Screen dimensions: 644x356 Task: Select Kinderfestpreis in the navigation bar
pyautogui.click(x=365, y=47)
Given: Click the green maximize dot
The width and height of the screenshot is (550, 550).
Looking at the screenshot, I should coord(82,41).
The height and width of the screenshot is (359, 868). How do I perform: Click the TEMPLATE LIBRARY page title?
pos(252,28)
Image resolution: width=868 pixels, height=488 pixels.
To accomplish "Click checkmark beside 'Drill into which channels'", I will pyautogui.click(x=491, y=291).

* * *

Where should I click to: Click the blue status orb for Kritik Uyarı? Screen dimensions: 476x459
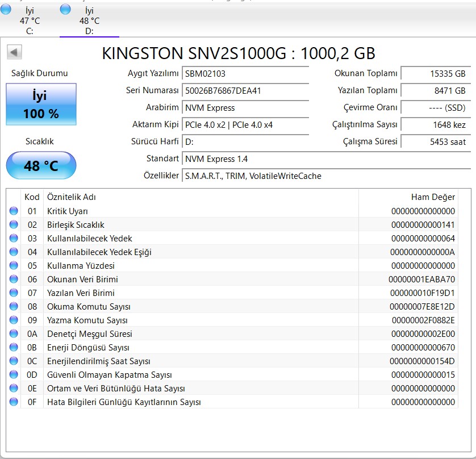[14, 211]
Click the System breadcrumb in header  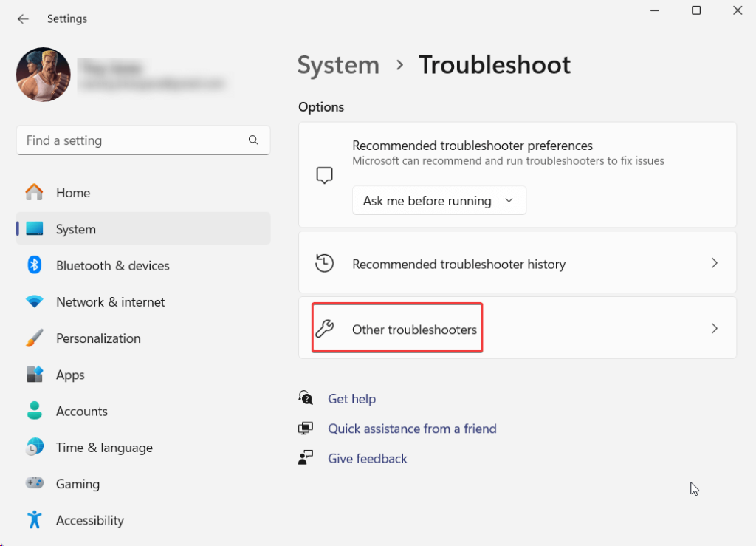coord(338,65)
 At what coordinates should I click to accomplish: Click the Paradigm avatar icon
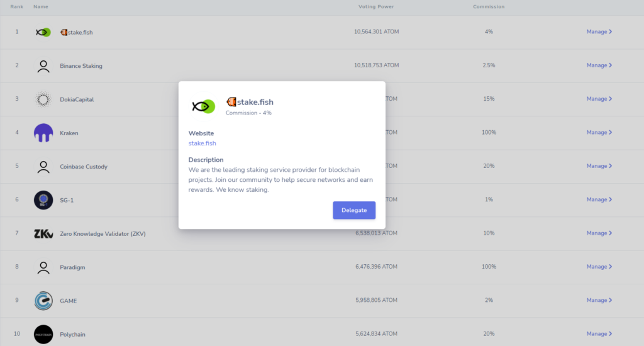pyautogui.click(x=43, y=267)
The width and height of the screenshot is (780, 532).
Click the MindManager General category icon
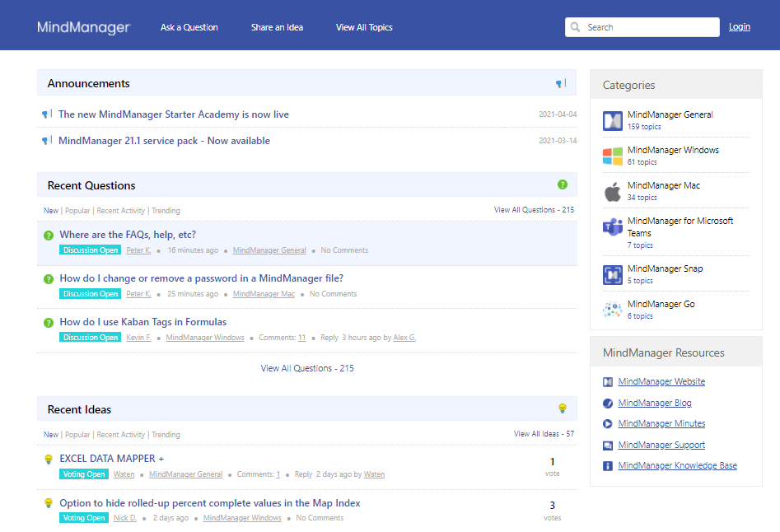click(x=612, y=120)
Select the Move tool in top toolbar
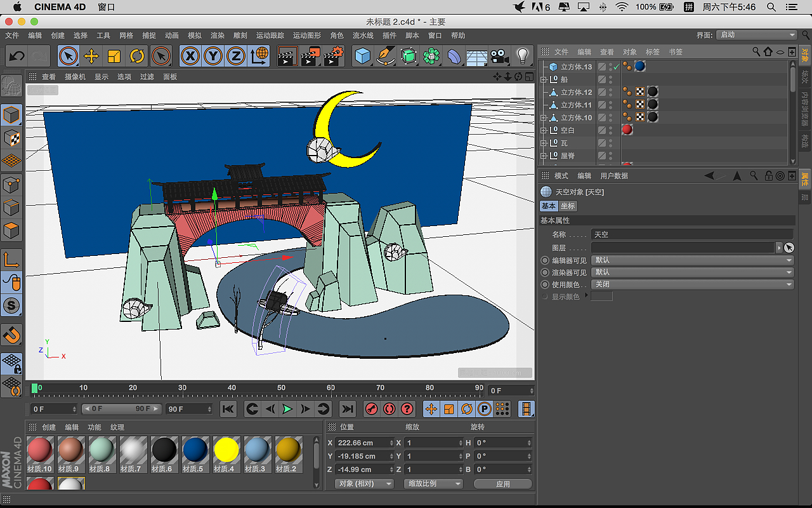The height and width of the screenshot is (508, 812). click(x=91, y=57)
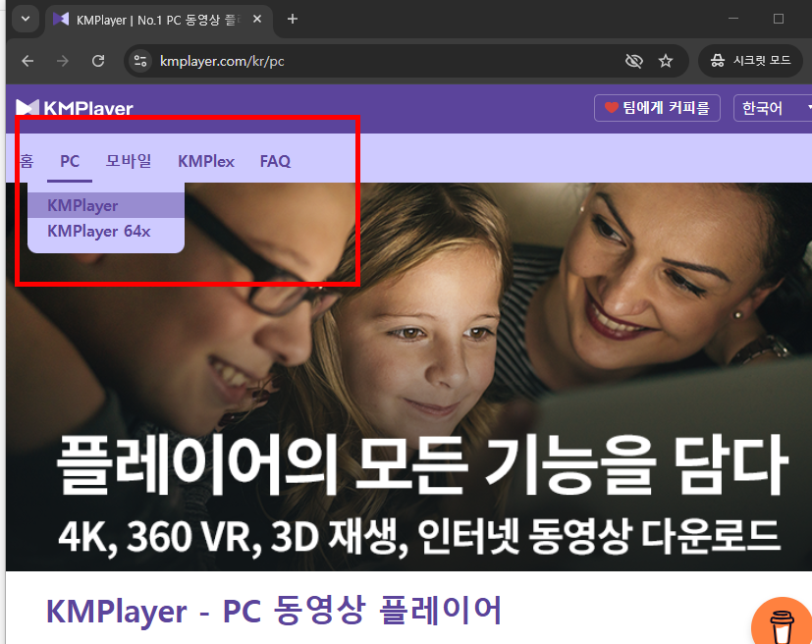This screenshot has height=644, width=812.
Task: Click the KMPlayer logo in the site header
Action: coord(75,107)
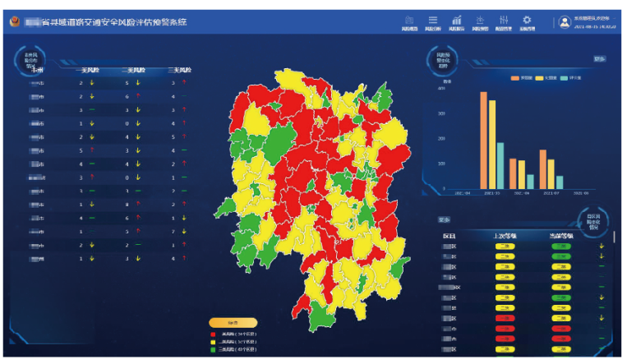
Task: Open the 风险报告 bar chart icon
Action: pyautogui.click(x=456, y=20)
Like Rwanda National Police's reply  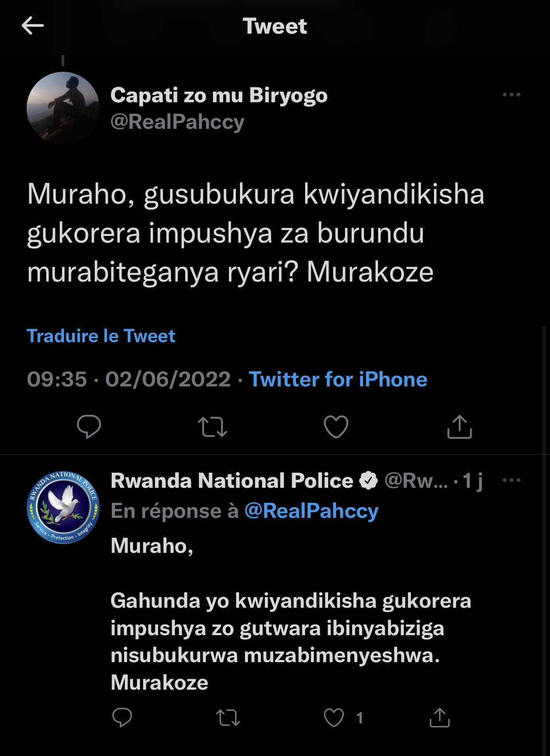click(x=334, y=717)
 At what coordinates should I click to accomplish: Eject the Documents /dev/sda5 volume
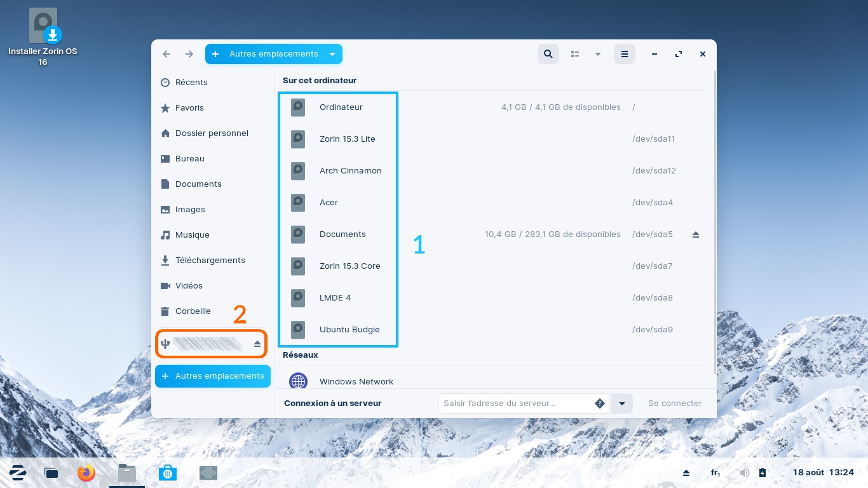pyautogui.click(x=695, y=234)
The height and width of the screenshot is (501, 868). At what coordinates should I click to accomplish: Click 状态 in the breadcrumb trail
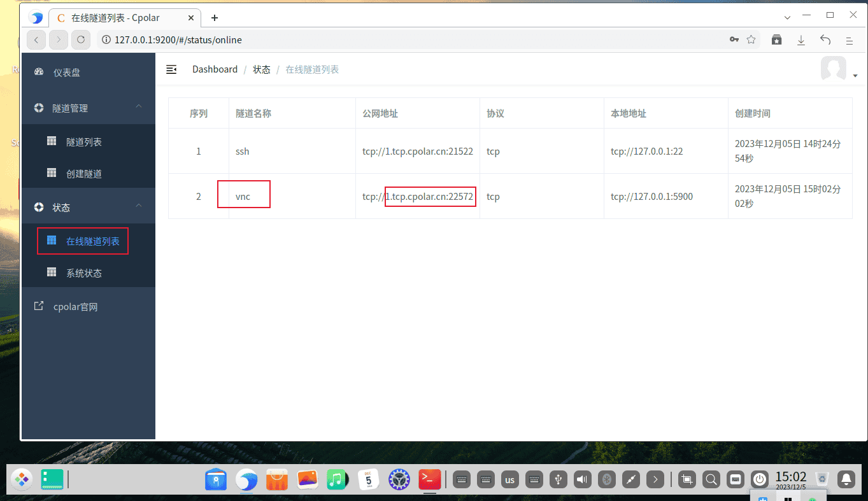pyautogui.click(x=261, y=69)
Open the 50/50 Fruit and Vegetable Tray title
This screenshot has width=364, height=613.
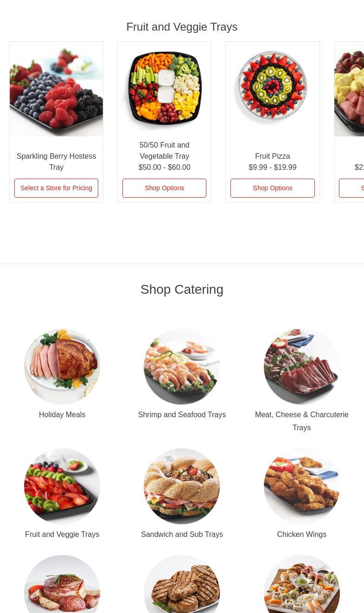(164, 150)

---

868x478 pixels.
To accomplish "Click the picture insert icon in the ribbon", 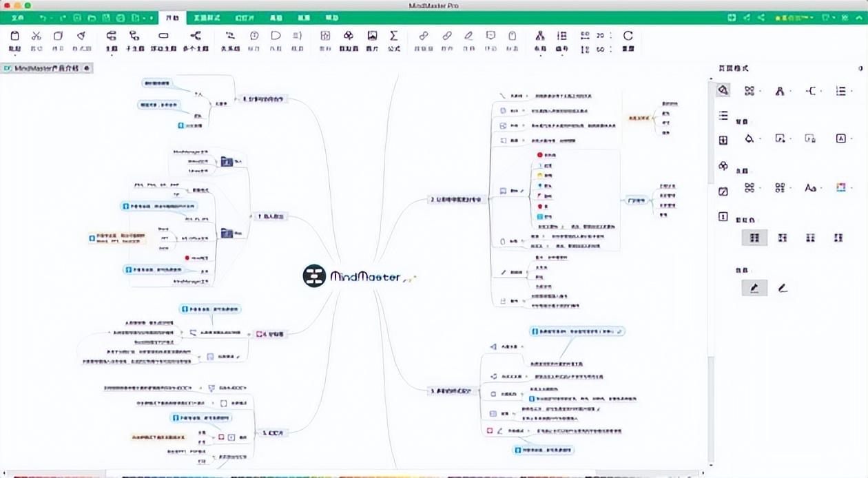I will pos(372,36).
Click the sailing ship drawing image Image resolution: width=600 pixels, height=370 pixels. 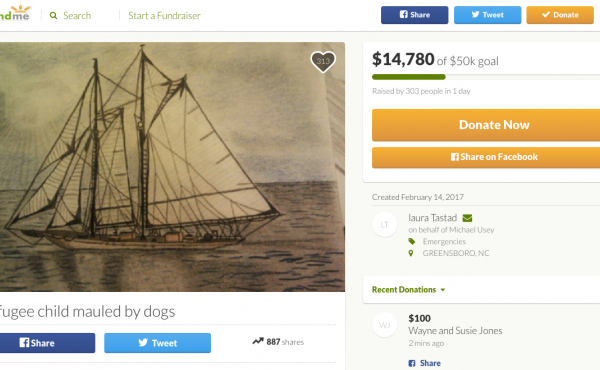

_Exercise goal:_
Reproduce word for word the material above, starting with the line that has "Screen dimensions: 644x356" and stopping after the line that has "Image resolution: width=868".

_Written response:_
Screen dimensions: 644x356 Task: Select Kinderfestpreis in the navigation bar
pyautogui.click(x=365, y=47)
Given: Click the green maximize dot
The width and height of the screenshot is (550, 550).
Looking at the screenshot, I should coord(82,41).
The height and width of the screenshot is (359, 868). How do I perform: Click the TEMPLATE LIBRARY page title?
pos(252,28)
Image resolution: width=868 pixels, height=488 pixels.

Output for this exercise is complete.